Читать книгу The Official (ISC)2 CISSP CBK Reference - Leslie Fife, Aaron Kraus - Страница 153
STRIDE
ОглавлениеSTRIDE is a threat modeling methodology developed by Microsoft in the late 1990s to help identify and classify computer security threats. The name itself is a mnemonic for six categories of security threats, discussed here:
Spoofing: Spoofing is an attack during which a malicious party assumes the identity of another party (either a user or a system) by falsifying information. A common example of identity spoofing occurs when email spammers modify the “From:” field to depict the name of a sender that the target recipient is more likely to trust. Within applications, spoofing can occur if an attacker steals and uses a victim's authentication information (like username and password) to impersonate them within the application.
Tampering: Data tampering is an attack on the integrity of data by intentionally and maliciously manipulating data. Tampering can include altering data on disk, in memory, over the network, or elsewhere. Applications that don't properly validate user input may allow malicious actors to modify values and have the manipulated data stored and used by the application.
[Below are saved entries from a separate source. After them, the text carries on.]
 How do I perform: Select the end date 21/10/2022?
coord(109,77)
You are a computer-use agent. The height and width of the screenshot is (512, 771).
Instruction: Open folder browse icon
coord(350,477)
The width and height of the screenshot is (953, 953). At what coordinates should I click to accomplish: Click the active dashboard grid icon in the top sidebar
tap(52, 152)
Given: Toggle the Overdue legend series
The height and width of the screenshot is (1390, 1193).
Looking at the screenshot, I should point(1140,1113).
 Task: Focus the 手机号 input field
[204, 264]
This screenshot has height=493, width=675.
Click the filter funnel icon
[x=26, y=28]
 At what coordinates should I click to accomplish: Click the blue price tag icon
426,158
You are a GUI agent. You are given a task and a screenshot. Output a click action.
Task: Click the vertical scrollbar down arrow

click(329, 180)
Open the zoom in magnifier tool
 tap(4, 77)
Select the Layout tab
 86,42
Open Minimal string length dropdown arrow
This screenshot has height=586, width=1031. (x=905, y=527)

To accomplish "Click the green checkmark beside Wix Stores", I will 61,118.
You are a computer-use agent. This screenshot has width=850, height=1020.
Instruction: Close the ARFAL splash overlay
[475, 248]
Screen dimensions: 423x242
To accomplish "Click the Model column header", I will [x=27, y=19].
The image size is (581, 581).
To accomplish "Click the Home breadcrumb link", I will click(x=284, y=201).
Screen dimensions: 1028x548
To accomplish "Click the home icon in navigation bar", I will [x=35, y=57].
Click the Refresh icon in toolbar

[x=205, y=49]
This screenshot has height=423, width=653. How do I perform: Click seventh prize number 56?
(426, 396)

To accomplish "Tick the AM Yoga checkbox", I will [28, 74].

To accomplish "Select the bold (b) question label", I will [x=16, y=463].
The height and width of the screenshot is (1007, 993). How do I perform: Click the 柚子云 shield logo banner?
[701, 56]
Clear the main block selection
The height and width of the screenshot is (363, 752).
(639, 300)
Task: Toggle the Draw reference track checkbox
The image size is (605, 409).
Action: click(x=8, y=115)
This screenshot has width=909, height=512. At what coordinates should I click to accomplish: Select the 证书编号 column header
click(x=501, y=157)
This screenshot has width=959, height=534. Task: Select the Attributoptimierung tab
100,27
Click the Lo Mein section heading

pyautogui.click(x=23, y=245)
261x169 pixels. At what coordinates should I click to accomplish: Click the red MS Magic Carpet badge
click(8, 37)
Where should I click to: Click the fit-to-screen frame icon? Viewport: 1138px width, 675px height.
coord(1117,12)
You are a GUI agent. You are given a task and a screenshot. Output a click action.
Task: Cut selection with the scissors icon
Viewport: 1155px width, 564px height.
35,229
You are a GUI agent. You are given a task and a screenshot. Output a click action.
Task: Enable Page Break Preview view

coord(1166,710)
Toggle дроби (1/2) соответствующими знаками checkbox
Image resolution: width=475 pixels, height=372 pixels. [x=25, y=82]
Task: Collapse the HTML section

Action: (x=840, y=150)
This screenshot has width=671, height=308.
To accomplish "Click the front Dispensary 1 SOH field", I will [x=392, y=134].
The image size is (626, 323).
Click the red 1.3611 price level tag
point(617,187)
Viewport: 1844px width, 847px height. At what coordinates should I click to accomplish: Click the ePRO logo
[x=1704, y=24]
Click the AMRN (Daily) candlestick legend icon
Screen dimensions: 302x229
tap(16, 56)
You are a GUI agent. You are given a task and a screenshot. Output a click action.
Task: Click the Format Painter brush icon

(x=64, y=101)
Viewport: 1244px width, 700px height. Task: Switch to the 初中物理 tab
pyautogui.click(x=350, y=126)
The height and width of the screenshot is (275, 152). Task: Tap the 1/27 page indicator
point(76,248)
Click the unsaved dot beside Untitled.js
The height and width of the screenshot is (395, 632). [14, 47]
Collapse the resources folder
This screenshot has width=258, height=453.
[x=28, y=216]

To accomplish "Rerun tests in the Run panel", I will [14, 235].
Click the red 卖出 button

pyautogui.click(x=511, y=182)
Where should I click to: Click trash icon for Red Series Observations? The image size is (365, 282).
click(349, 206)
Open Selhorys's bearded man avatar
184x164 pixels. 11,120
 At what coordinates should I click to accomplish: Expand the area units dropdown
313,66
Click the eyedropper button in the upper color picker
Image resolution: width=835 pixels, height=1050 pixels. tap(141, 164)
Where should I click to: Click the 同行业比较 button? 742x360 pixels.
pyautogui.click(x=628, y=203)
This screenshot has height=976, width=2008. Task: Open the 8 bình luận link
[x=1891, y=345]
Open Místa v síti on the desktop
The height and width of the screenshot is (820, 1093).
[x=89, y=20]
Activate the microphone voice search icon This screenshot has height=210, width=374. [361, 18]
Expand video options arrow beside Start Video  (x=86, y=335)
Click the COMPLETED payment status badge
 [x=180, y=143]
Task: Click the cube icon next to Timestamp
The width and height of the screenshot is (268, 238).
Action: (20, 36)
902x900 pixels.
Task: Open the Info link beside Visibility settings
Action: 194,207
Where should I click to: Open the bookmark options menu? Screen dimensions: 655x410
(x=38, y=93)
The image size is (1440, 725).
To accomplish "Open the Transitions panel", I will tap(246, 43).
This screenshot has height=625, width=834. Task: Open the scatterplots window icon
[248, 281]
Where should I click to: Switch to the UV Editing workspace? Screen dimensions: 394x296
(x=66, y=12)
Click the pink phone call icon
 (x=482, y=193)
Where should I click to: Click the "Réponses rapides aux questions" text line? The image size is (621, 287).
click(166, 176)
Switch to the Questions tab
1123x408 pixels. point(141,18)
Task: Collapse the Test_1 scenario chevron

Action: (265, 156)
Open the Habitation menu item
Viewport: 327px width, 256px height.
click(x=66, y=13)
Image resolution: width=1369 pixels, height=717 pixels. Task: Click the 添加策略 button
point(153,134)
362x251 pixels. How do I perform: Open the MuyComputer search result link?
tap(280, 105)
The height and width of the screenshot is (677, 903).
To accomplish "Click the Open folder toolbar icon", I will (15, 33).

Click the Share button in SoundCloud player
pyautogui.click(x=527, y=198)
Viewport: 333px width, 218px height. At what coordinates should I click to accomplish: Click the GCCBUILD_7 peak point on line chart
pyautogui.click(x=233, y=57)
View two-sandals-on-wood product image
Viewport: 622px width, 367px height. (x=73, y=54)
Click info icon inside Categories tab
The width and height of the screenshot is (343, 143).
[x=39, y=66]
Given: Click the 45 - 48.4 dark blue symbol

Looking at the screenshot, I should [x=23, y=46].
Repudiation: Repudiation is the ability of a party to deny that they are responsible for performing an action. The threat of repudiation occurs when a user claims that they did not perform an action, and no other party is able to prove otherwise. In the physical world, signing for a mail delivery is a common form of nonrepudiation — the delivery company maintains a record that you received and accepted the mail on a specific date. In the digital world, an example of a repudiation threat is a user claiming that they did not make an online purchase — even if they did, in fact, make that purchase. Comprehensive logging, digital signatures, and multifactor authentication can be integrated into applications to provide nonrepudiation for high-risk actions.
Information disclosure: Information disclosure is when information is shared with an unauthorized party — such as during a data breach or when inadvertently sending an email to the wrong person. This threat compromises the confidentiality of data and carries a great deal of risk depending on the sensitivity of the leaked data. Organizations that store and process PII, PHI, cardholder data, or other confidential information should focus on this threat, and identify controls to mitigate against it. Data encryption, strong access control, and other data protection mechanisms are the keys to protecting against unauthorized information disclosure.
Denial of service: A denial-of-service (DoS) attack is a common availability attack that denies access to resources by legitimate users. Controls should be put in place to monitor and detect abnormally high resource consumption by any single user; this may be an indication of either malicious or unintentional resource exhaustion. As a principle, applications should be developed with availability and reliability in mind.
Elevation of privilege: Elevation of privilege (or privilege escalation) occurs when an unprivileged user is able to upgrade their privileges to those of a privileged user (e.g., a system administrator). Elevation of privilege can give an untrusted party the “keys to the kingdom” and grant them access to and control over sensitive data and systems. Strong access control is required to help protect against this threat. Systems should revalidate a user's identity and credentials prior to granting privileged access, and multifactor authentication should be used, wherever possible.